Good Personal Hygiene Habits for Preteensby Lisa Sefcik
As your child enters her preteen years, a brand new flood of hormones cause physical changes, as well as a whole new set of problems -- body odor, oily hair and acne, to name a few. Good personal hygiene is essential for the tween who's socially engaged and self-assured. Personal hygiene isn't simply about cleanliness or physical attractiveness; the tween who makes it a habit to bathe every day and use antiperspirant shows consideration for others who share the same space.
Bye-Bye, Body Odor
During puberty, the sweat glands under the arms, around the genitals and on the feet activate, explains KidsHealth, a service of Nemours Foundation. The smell of this sweat is quite pungent, making a daily shower or bath a must. Soap and warm water get rid of bacteria that contribute to body odor. But now's also the time when your tween needs to learn about the benefits of deodorant and antiperspirant. There's a difference between the two: Deodorants are typically alcohol-based and reduce the number of bacteria on the skin's surface -- or, alternately, they may use fragrances to mask body odor. Antiperspirant contains aluminum-based compounds that temporarily block the pores, reducing the amount of sweat that reaches the skin's surface.
So Long, Smelly Feet
Stronger foot odor is yet another emerging problem with which your tween has to contend. Remind your tween to wash well between his toes when he bathes. A sprinkling of foot powder can be helpful; MayoClinic.com indicates that antiperspirant can also be applied to the soles of the feet at night. Make sure your child has a supply of clean socks -- those made of natural fabrics such as cotton or wool are best. Combat smelly shoes by having your tween rotate his footwear. This gives sweat-saturated sneakers a chance to thoroughly air out and dry.

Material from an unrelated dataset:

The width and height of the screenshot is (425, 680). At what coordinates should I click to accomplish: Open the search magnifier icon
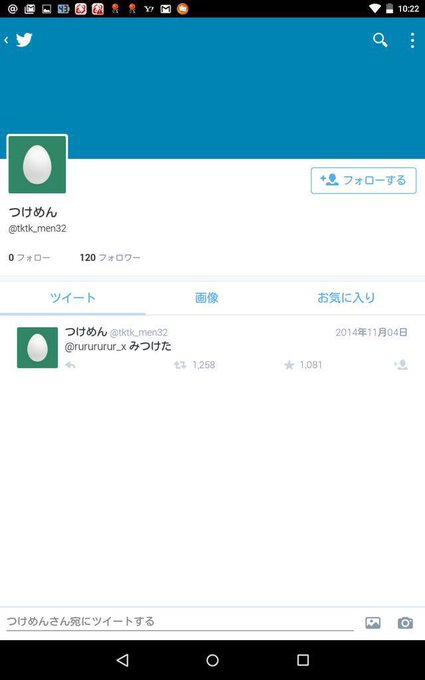tap(380, 40)
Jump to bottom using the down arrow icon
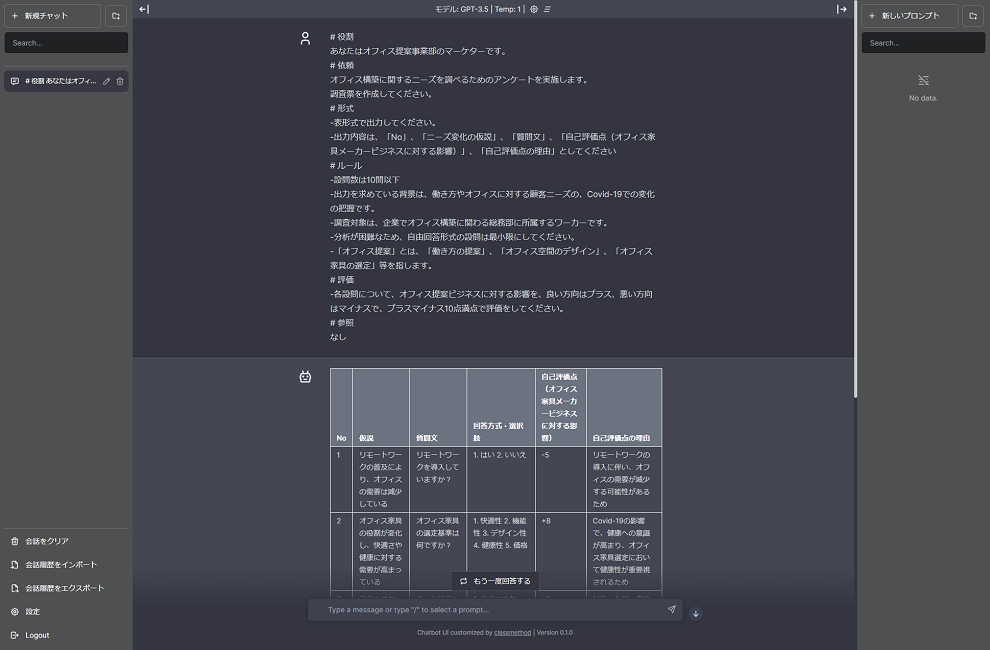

The same hormones responsible for body odor also cause your tween's skin to secrete excess oil, which in turn leads to acne. Pimples aren't threatening to your child's health, but they can make her want to curl up and die. According to the American Academy of Dermatology, or AAD, acne can affect your child's self-esteem and make her socially withdrawn. The AAD recommends face washing with mild soap and warm water at least twice a day -- in the morning and evening -- or any time after your child sweats, such as after gym class. Over-the-counter topical acne medications can treat mild cases of acne. MayoClinic.com recommends using those that contain benzoyl peroxide. However, more troublesome cases of acne -- particularly deep, painful cysts and nodules -- necessitate a dermatologist's intervention. These lesions are more likely to rupture and leave your child with severe scarring.
An oily face often goes hand in hand with an oily scalp. Your tween may need to bump up shampooing to every other day, or even every day to get oily hair under control, so put a shampoo and conditioner formulated for oily hair on your drugstore checklist. Oily hair can contribute to acne along the hairline. However, according to MayoClinic.com, oily hair can lead to yet another aesthetic problem that makes your tween less socially acceptable among his peers: dandruff.